#### [Document excerpt]
☆ ☆ ☆ ☆ ☆ ☆ ☆

# Data Generation and Insertion for Transport Database

This notebook replaces the old SQL insert scripts with Python scripts for generating and inserting synthetic data into the database, using the new English schema. It uses Faker and pandas for data generation and manipulation.

In [1]:
import faker
import random
from datetime import datetime, timedelta
import os

# Initialize Faker for Colombian Spanish (to keep proper nouns in Spanish)
# Using 'es_CO' for names, cities, addresses if bogota_address is not specific enough
fake_co = faker.Faker('es_CO')
# For more diverse international-looking names if needed for some users, though 'es_CO' is primary
fake_generic = faker.Faker() # Can add other locales like fake_en = faker.Faker('en_US')


def generate_bogota_address():
    """Generates a more plausible Bogota-style address."""
    street_type = random.choice(["Calle", "Carrera", "Avenida", "Transversal", "Diagonal"])
    street_number = random.randint(1, 200)
    
    # Primary number, letter (optional), secondary number, complement (optional)
    part1 = random.randint(1, 150)
    part1_letter = random.choice(["", "A", "B", "C", "Bis"]) if random.random() > 0.5 else ""
    part2 = random.randint(1, 99)
    part3_complement = random.choice(["", f" Interior {random.randint(1,10)}", f" Apartamento {random.randint(100,1000)}", f" Oficina {random.randint(10,50)}"]) if random.random() > 0.7 else ""

☆ ☆ ☆ ☆ ☆ ☆ ☆

#### [Data section]
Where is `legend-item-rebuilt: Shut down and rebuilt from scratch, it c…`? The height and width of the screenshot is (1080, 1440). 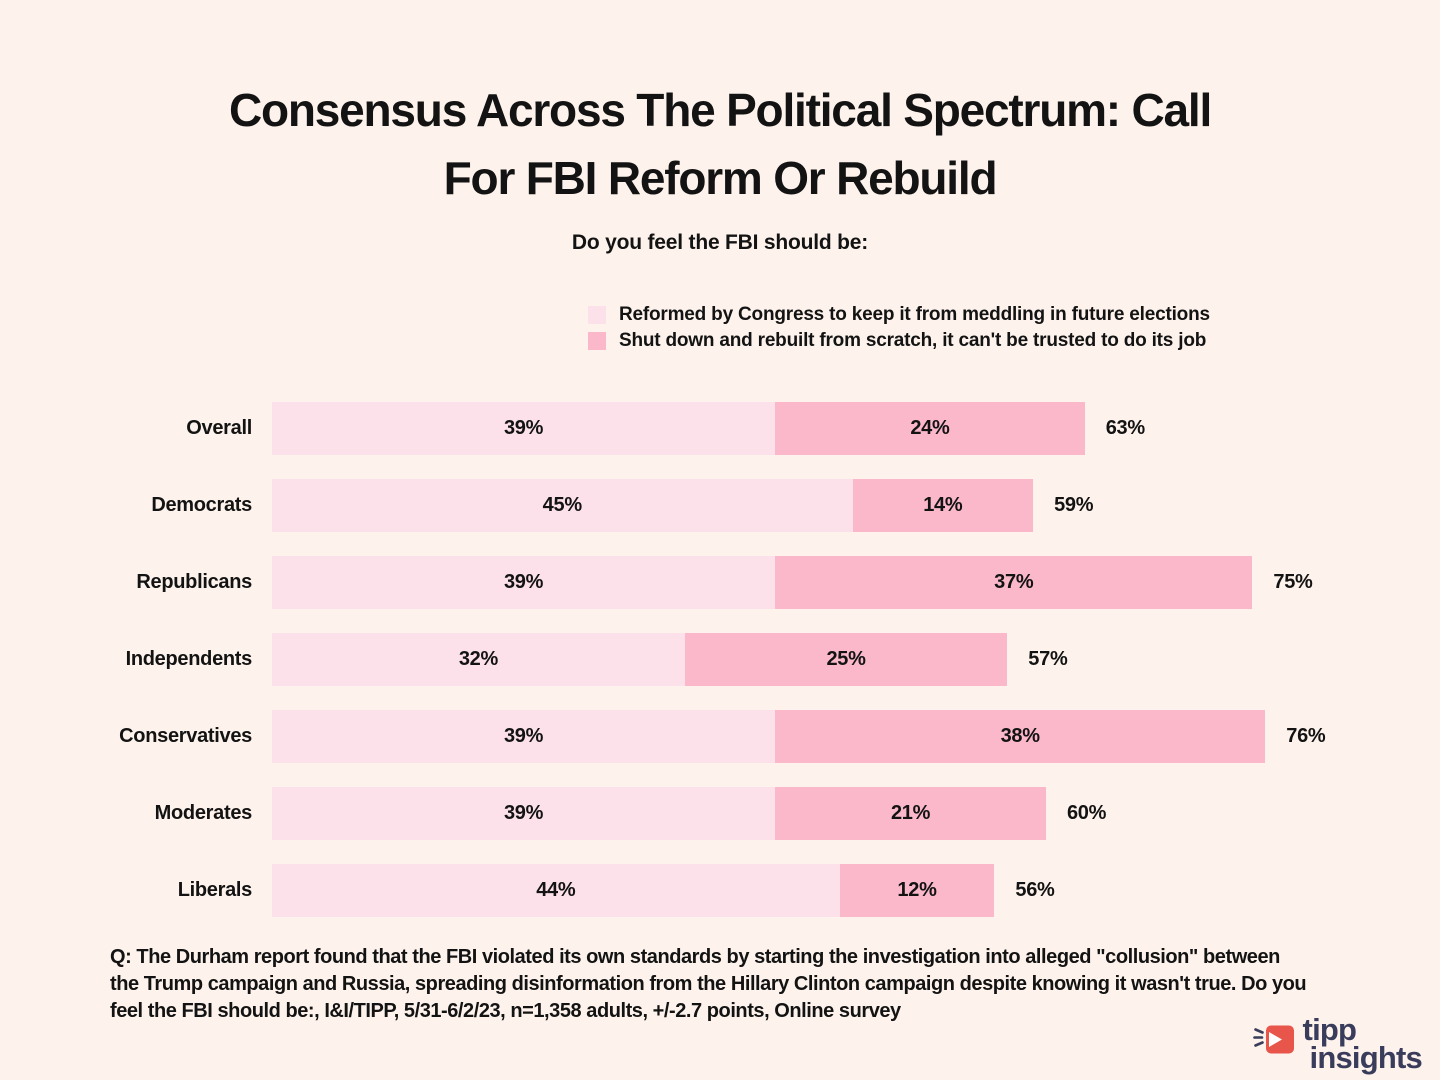 legend-item-rebuilt: Shut down and rebuilt from scratch, it c… is located at coordinates (899, 341).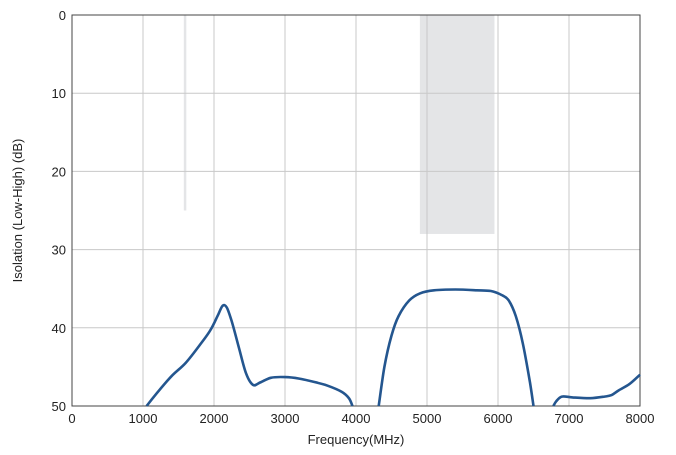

☆ ☆ ☆ ☆ ☆ ☆ ☆

In the transport database notebook above, which Faker locale is initialized as the primary one to keep proper nouns in Spanish?

'es_CO' (Colombian Spanish).